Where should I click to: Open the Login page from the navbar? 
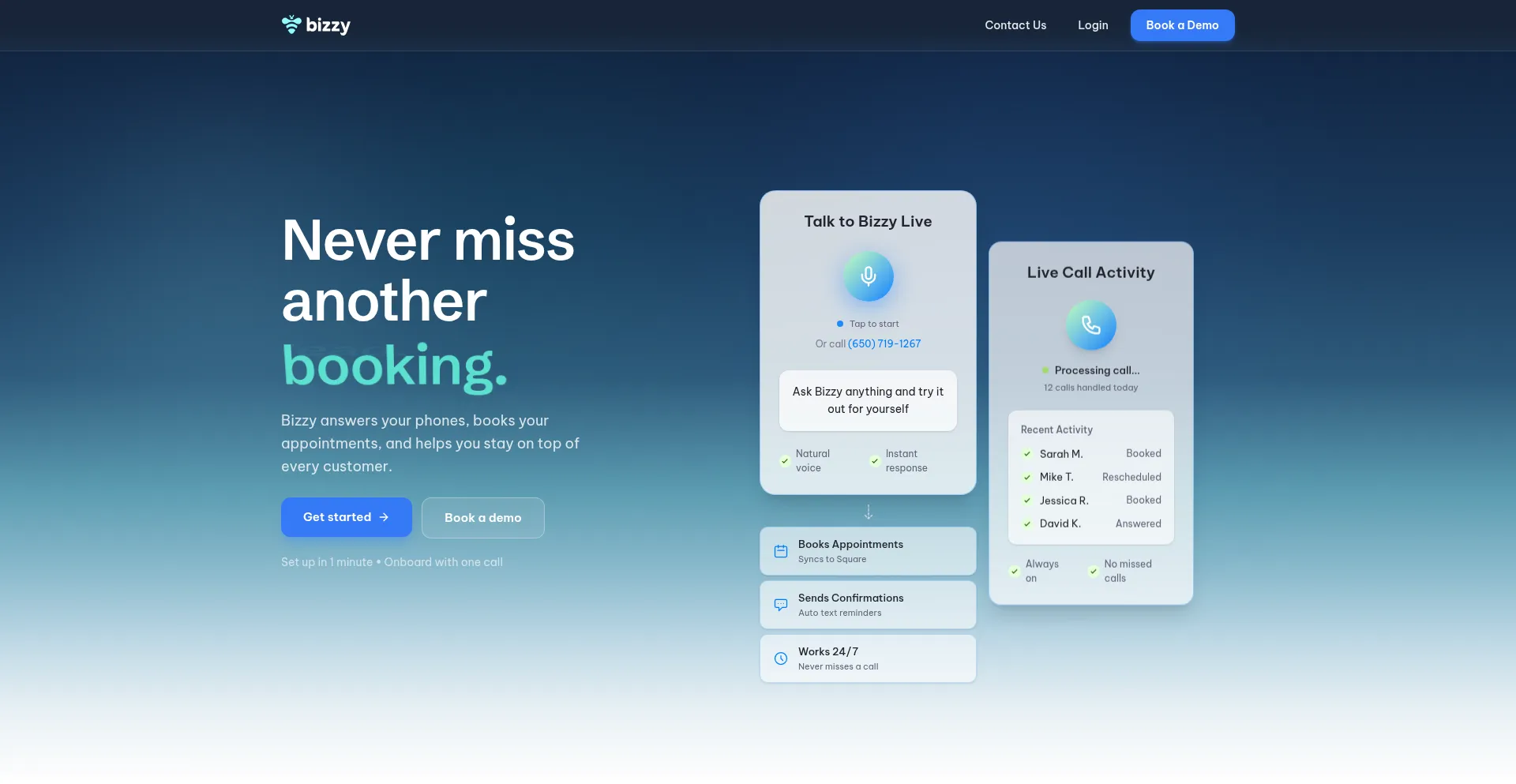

-----

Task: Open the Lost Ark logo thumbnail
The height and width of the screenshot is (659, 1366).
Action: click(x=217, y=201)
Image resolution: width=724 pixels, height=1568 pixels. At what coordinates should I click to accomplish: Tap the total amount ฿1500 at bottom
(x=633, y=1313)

-----

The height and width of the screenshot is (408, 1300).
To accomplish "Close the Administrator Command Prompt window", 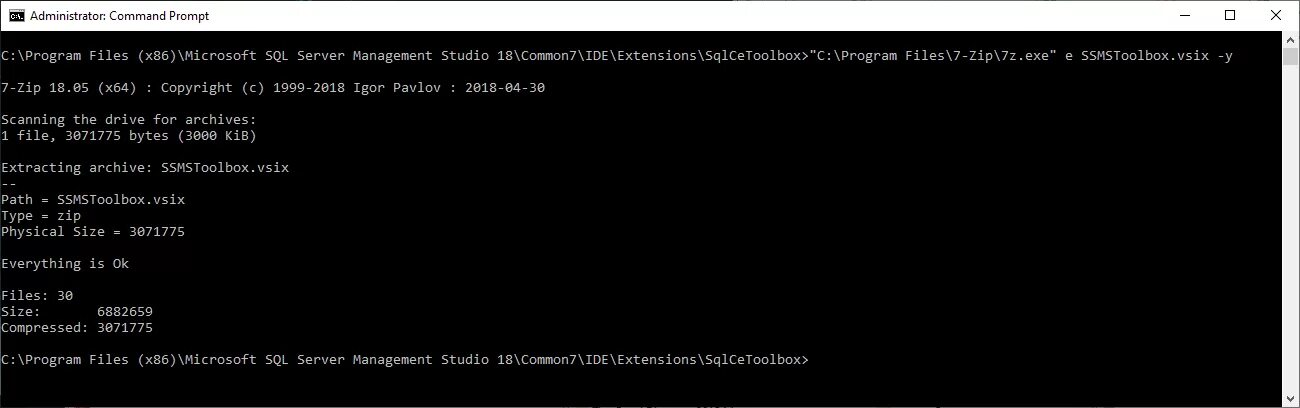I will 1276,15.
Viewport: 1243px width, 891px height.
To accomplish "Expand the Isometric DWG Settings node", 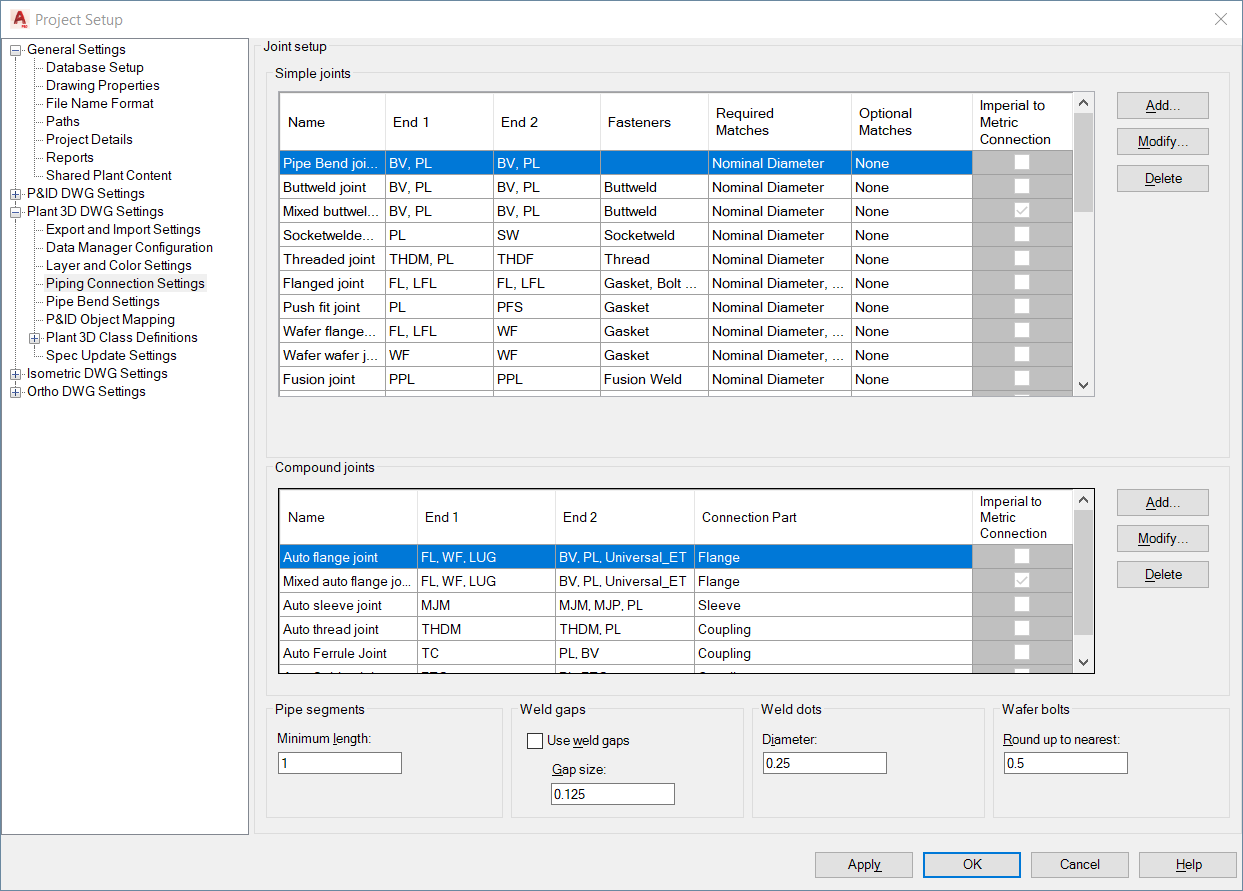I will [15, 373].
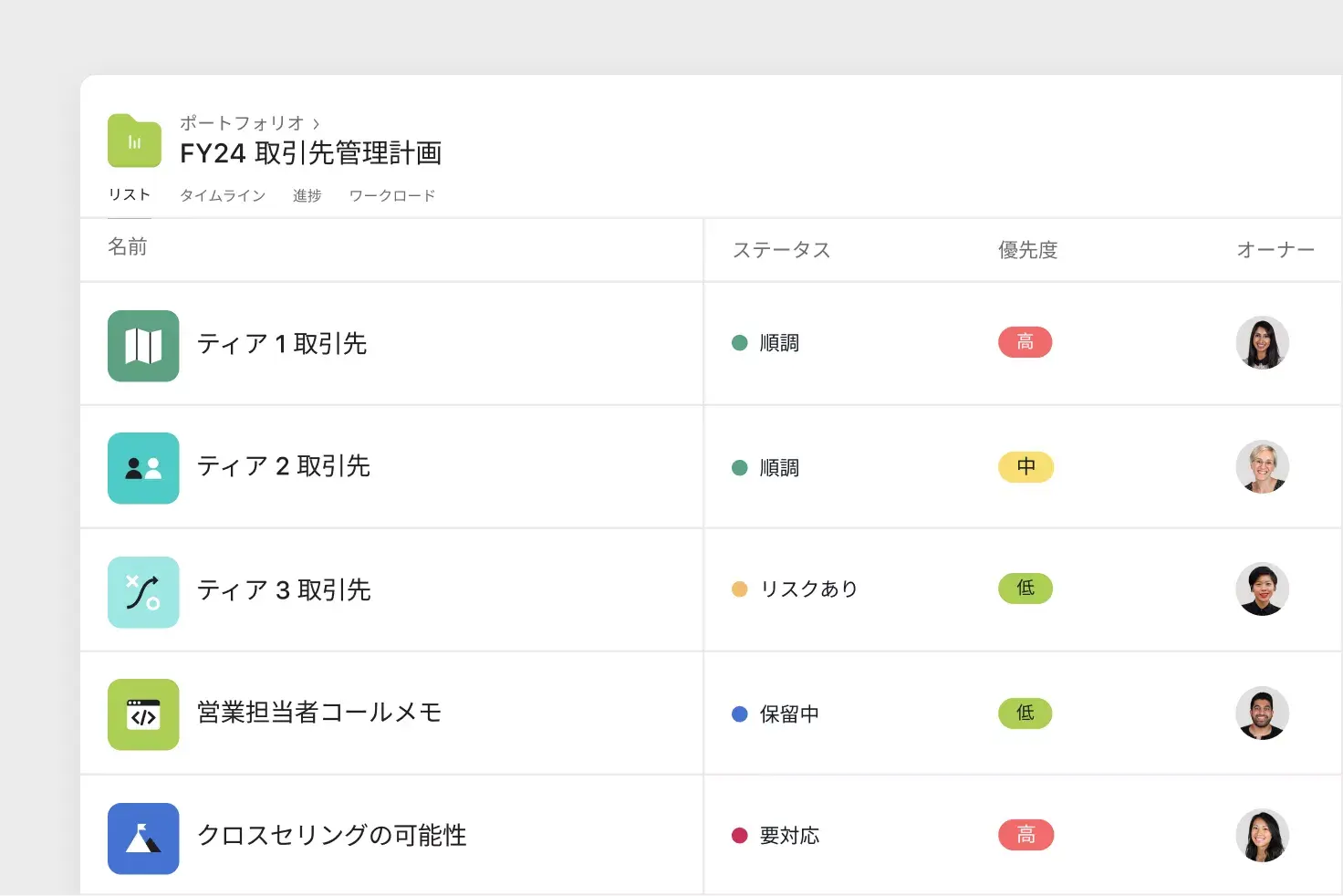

-----

• _YOUR INSTRUCTIONS_:
From the entries, report every line in which the string "Open" occurs.

• _RESPONSE TO THIS TASK_:
Where should I click to: Open the Login page from the navbar? 
Task: Open the Lost Ark logo thumbnail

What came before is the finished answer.